▸ **YOUR GOAL**: Figure out how many lines in the records below hold the string "will". That number alone is the answer.

Collected data
+++

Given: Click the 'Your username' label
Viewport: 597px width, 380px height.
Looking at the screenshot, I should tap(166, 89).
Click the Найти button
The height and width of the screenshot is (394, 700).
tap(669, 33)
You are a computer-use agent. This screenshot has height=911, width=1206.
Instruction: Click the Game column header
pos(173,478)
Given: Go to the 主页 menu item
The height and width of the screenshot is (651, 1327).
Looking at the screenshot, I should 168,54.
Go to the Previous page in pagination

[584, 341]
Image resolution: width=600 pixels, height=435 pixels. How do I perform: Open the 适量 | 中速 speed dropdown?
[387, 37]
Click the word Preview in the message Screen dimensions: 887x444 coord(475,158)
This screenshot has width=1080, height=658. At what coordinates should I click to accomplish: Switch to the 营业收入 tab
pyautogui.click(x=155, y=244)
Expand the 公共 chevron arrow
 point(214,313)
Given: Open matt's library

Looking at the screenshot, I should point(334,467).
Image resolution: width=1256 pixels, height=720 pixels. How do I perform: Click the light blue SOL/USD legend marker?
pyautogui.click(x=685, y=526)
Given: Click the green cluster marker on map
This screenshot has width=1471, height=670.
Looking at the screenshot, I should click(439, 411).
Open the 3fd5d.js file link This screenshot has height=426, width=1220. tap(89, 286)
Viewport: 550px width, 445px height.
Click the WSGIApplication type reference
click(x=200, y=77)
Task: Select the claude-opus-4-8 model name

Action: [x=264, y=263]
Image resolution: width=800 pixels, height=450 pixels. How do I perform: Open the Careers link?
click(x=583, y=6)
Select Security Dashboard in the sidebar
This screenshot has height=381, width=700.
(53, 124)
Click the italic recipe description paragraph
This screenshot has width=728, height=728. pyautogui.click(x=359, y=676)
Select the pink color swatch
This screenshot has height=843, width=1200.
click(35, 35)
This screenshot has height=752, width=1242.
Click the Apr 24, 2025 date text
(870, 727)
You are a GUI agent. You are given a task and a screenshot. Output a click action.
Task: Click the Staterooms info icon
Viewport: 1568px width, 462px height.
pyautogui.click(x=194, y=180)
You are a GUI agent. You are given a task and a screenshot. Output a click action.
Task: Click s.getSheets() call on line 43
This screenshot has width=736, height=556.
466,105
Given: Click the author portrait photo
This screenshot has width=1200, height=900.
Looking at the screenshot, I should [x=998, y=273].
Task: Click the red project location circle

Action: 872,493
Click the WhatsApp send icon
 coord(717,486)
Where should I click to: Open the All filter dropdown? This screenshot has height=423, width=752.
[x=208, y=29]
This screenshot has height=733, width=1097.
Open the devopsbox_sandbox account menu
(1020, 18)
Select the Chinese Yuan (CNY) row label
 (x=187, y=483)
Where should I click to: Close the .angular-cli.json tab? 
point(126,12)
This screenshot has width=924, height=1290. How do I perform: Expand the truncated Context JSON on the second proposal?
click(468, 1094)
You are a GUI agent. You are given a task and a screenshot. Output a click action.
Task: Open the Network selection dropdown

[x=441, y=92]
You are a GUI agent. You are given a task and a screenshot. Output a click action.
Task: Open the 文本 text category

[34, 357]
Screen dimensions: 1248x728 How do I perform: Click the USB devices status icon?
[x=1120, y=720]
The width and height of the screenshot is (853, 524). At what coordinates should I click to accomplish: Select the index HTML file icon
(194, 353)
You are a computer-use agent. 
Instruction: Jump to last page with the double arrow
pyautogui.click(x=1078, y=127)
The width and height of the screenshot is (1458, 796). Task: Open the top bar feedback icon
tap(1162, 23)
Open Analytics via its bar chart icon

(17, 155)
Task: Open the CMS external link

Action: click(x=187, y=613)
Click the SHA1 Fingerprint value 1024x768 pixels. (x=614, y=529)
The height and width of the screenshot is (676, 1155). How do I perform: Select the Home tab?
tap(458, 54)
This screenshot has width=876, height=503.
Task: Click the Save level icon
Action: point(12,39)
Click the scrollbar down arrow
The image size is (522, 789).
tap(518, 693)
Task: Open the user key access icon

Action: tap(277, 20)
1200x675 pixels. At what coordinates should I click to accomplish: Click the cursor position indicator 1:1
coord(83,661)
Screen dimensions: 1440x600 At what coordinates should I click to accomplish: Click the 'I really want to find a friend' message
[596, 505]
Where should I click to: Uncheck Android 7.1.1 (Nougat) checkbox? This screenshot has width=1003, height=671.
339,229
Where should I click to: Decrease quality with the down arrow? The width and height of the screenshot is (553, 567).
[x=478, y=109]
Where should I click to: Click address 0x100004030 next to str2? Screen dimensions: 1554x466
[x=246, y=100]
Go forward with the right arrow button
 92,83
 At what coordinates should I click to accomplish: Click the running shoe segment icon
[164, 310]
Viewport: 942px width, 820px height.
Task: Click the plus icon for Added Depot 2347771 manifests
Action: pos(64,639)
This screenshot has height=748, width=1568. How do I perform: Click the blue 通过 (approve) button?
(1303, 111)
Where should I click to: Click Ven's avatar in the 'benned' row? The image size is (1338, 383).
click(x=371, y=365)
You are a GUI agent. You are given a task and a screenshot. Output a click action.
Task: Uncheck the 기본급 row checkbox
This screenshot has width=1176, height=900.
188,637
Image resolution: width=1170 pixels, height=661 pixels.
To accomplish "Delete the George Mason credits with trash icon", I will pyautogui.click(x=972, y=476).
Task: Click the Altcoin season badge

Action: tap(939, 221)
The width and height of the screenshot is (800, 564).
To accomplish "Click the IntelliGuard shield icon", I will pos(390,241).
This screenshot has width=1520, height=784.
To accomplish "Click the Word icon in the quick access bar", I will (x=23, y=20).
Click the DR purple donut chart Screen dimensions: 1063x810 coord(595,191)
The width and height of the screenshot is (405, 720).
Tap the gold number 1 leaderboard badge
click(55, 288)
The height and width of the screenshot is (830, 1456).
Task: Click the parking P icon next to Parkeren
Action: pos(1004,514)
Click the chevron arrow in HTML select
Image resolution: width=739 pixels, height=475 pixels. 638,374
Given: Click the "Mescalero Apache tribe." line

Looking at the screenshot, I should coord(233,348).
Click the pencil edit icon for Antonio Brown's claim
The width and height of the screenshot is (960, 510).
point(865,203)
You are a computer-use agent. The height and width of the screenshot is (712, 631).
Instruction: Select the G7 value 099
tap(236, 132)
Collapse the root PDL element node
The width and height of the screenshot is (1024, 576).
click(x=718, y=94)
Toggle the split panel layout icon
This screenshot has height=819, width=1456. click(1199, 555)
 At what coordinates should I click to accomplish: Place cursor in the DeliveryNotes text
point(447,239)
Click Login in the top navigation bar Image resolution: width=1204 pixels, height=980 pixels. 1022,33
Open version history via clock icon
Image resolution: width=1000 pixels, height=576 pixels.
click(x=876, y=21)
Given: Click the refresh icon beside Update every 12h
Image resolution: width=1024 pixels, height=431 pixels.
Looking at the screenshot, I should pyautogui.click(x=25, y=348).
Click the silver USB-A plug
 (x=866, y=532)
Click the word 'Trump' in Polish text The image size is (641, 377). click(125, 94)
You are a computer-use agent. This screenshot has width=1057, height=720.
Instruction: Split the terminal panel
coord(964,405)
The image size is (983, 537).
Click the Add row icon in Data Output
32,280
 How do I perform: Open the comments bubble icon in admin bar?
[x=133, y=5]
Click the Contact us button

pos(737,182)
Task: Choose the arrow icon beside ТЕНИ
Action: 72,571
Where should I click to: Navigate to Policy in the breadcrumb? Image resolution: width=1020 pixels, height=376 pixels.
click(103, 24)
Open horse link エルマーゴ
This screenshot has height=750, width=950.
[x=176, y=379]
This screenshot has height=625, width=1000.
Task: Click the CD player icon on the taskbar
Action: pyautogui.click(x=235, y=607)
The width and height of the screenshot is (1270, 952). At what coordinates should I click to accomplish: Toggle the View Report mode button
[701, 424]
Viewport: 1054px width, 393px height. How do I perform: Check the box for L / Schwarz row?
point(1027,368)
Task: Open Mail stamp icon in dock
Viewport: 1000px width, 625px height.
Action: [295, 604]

+++

▸ **EXERCISE RESULT**: 3